Nick goes on three gigs throughout the film, and they are all portrayed with a surreal coolness. They should call you "Task Elves," one client gabs excitedly. There is nothing wrong with a person liking to do manual labor — I love to garden, and my partner loves to sew — but TaskRabbit is an exploitative company. "Working for TaskRabbit is just a fantastic way to always stay at the poverty level, right?" one Tasker said in a study. "…[it is] "actually really a race to the bottom… .it's almost exploitative the things [you] can get people to do for $10," commented someone who pays for Tasks on the platform. This company has created a climate where workers are underpaid and overworked, and its positive portrayal here during a romantic comedy movie is a type of malicious propaganda.
The way Single All The Way is trying to gloss over a business with very ugly practices and make them seem cool is unsettling. When you have your only Black character take a certain glee in serving the exploitative systems around him, a system that disproportionately hurts people of color, it rings some alarm bells you could even hear in the Sunken Place. Nick isn’t just this way with TaskRabbit and, throughout the movie, does a ton of free labor for Peter’s family — a trip, I remind you, that was initially pitched to him as self-care. This movie’s portrayal of Nick is dystopic.
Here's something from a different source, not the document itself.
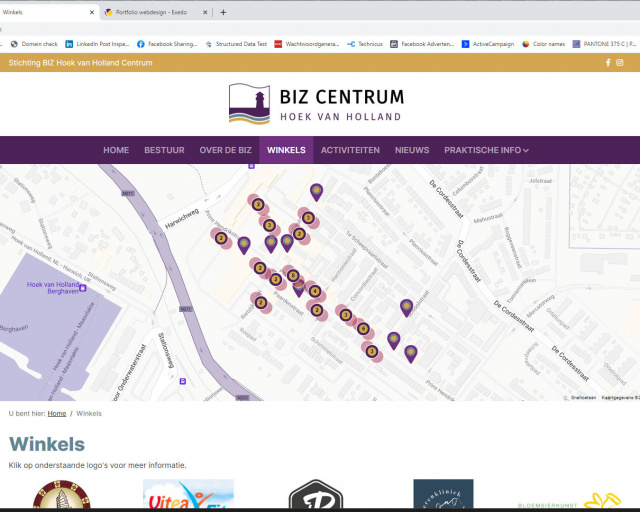Open the Over de BIZ menu item
The height and width of the screenshot is (512, 640).
225,150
You have a Black man serving as the positive face of a very predatory system, and that’s manipulative.
Drag Queens Trixie Mattel and Katya recently did a reaction video of Single All The Way in their series I Like To Watch, and they called it the "gay Get Out" — a joke that feels very accurate to me. This movie is trying to be a cute romance, but it ends up being a reflection of some frankly toxic values. However, unlike Jordan Peele's masterpiece Get Out, which satirizes the predatory racism within many white liberal circles, Single All The Way isn't a commentary on white gaydom. It's a celebration of it, and that's unnerving.
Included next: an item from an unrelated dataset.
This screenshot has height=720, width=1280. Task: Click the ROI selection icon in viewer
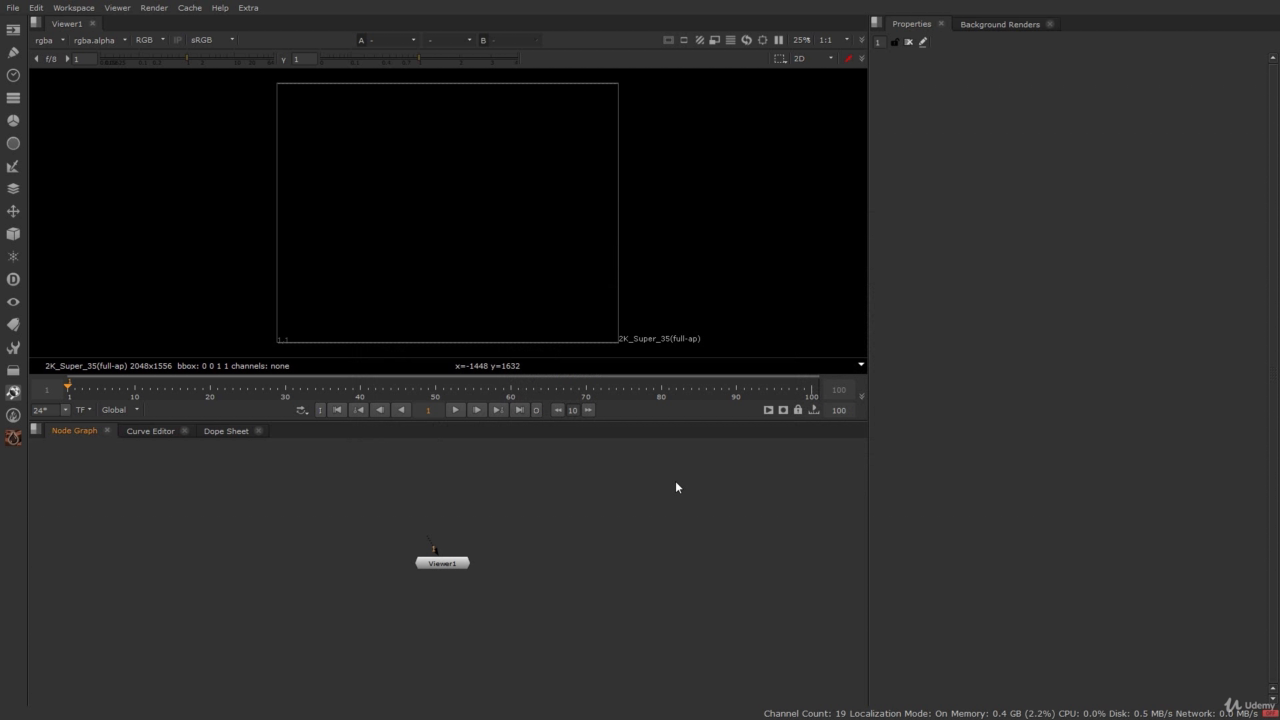[x=780, y=59]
The movie isn't so bad it's good. It's just bad and horrifyingly so. The thing about trashy TV is that it actually needs to be done well for you to enjoy it, or it comes off as quite offensive. Schlock can often replicate the most toxic elements in our society if its creators do not understand what they are trying to say. Some of the campiest movies out there put a lot of effort into their humor and aesthetic (see But I'm A Cheerleader, Serial Mom, etc.). Single All The Way wanted to be fun and campy, and it had all the right ingredients, but it put them together in a way that reinforced existing systems of oppression — and there's no holiday cheer in that final dish: only pain and lots of cringe.
Like seriously, wtf movie, Merry Christmas, I guess.